Yeah, Steve’s seemingly got the Ed role of just making nonsense statements, which is a pretty thin tentpole for a sitcom. Even shows like Tim and Eric are generally riffing on familiar yet inherently ridiculous source material – travel and legal ads, infomercials, local TV, etcetera

I like the character designs, though. There’s a funny contrast between stuff like the characters’ incredibly detailed ears and little muppet hands

Our next customer unfortunately has some serious echo on his microphone

“Tim, we’re still doing burgers, right?” Also appreciate the cast’s general indifference or even hostility to their premise.
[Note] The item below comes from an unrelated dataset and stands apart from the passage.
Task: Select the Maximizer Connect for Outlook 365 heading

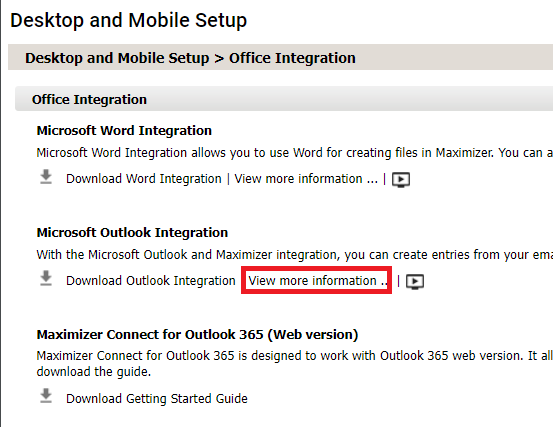Action: [198, 334]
Seems to fall in line with this production’s general blurring of the lines between its internal reality and its self-conscious skit-based nature, which I suppose is a natural reflection of Youtube’s somewhat parasocial dynamic, wherein the identities of these characters as popular online figures never quite fades beneath their ostensible in-universe performances

“Despite it all.” These quick cuts to random cut-in imagery and sound cues seem to be a common thread in Youtube comedy. They sorta feel like a consequence of Youtube’s expectation of brief, repeated videos – the natural result of a medium where you don’t necessarily watch something beginning to end, where you might pause or rewatch blink-and-you’ll-miss-it gags, or transpose such gags into new formats, rather than the traditional expectation of watching a narrative straight through

Tim’s main joke seems to be “Australian accents make for funny comedy straight men,” and I’m inclined to agree

Our next skit introduces us to an apparent burger truck rival, Cesare of Zomburger

“Our burgers make yours look like beef wellington.” Not really impressed by Cesare’s loud, erratic noises, but the entire food truck joining in on mocking how bad their own burgers are is a good gag

The stuttering, run-on nature of these lines sorta calls to mind Rick & Morty’s interdimensional cable episodes, which generally involved Justin Roiland getting drunk in a room and just riffing on nonsense. I wonder if the planning for these segments involved the voice actors just sort of bouncing off each other, and seizing on whatever sounded best for the eventual animation

“They’re just riffing over there, huh.” Tim actually admits it

Charmingly preposterous sound effects for Steve getting shot across the highway with a cannon. They’re frequently playing on the inherent “weightlessness” of CG animation – how every model here is actually floating in space, and is in no way actively attached to the ground

Cesare’s strangled “oh my god” as his truck explodes is also very nice

Ooh, I like this extended sequence of the team cleaning up and washing off their clown makeup. Just a quiet human moment, the sort of thing that makes characters feel sympathetic and real

I similarly appreciate these off-duty shots of the various characters throughout the credits. Pure absurdism doesn’t do that much for me, but absurdism laced with grounded humanism is the good stuff, that special Arawi sauce

“My cat is scratching the rug, don’t do that!” And I suppose for a small online production like this, these peeks behind the VA curtain offer a similar humanizing appeal

And Done

Well that was a charming little production! The jokes were honestly pretty hit or miss for me – some of them felt exceedingly familiar, and others were just sorta underdeveloped, leaning too heavily on randomness for its own sake for my taste. But the voice acting was solid on the whole, and definitely made effective use of the stops and stumbles of actual people intentionally muddling through nonsensical situations. The camaraderie of Steve’s employees was endearing, lots of unique faces to enjoy, and you could really get the sense of a young animator just sorta throwing things against the wall in terms of Blender’s capabilities. Not really my scene, but a likable indie work on the whole!